J'ai ensuite découvert ce billet : "Using pg_dumpall with AWS RDS Postgres".

For those interested, RDS Postgres (by design) doesn't allow you to read pg_authid, which was earlier necessary for pg_dumpall to work.

J'ai compris que pour exécuter un pg_dumpall sur une instance RDS, il est impératif d'utiliser l'option --no-role-passwords.

Autre subtilité : sur une instance RDS, le rôle SUPERUSER est attribué au rôle rlsadmin, tandis que cette option est supprimé du rôle postgres.

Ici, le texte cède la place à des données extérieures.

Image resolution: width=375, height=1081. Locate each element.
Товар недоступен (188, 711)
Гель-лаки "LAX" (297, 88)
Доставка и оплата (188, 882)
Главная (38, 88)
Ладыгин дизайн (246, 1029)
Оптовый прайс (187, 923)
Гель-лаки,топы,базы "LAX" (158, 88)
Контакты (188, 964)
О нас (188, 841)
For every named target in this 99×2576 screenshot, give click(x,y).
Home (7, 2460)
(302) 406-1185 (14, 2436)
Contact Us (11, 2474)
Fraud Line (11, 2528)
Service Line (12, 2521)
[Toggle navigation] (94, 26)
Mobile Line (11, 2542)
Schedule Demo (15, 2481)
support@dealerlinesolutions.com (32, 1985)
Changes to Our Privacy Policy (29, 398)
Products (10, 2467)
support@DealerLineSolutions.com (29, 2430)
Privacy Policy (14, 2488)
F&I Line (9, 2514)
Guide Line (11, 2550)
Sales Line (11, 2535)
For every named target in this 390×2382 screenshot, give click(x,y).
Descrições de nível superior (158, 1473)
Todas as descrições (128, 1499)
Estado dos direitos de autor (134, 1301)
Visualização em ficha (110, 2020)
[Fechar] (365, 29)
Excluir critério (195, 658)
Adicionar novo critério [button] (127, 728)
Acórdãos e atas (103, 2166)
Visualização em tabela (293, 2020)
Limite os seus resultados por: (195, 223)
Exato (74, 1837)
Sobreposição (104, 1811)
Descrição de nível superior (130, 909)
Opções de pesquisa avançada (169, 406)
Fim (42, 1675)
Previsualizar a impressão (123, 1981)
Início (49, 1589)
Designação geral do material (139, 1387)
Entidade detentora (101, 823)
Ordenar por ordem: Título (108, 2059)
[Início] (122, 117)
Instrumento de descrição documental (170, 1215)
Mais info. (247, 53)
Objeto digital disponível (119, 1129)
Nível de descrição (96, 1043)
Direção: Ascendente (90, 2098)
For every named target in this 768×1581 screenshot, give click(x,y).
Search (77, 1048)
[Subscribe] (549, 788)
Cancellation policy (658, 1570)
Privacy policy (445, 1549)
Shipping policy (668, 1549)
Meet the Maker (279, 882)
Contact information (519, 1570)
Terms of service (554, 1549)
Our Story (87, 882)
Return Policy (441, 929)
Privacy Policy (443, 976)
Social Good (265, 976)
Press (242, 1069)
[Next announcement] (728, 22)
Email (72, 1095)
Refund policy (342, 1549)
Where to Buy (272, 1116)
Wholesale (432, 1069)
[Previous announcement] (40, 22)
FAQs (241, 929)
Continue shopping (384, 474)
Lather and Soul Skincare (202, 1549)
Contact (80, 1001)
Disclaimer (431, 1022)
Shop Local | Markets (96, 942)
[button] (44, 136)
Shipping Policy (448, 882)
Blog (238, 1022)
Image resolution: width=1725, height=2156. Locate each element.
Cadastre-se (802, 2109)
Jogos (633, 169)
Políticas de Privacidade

ALTER ROLE postgres WITH NOSUPERUSER INHERIT CREATEROLE
CREATEDB LOGIN NOREPLICATION NOBYPASSRLS VALID UNTIL 'infinity';

Par conséquent, j'ai décidé d'utiliser le même nom d'utilisateur superuser pour l'instance locale PostgreSQL :

services:
  postgres:
    image: postgres:13.15
    environment:
      POSTGRES_USER: rdsadmin
      POSTGRES_DB: postgres
      POSTGRES_PASSWORD: password
      ...

Pour aller plus loin, je vous invite à suivre le README.md de rds-playground.

Journal du dimanche 13 octobre 2024 à 19:27 #OnMaPartagé

Alexandre m'a partagé le projet terraform-provider-ansible qui permet de lancer des playbook Ansible depuis Terraform.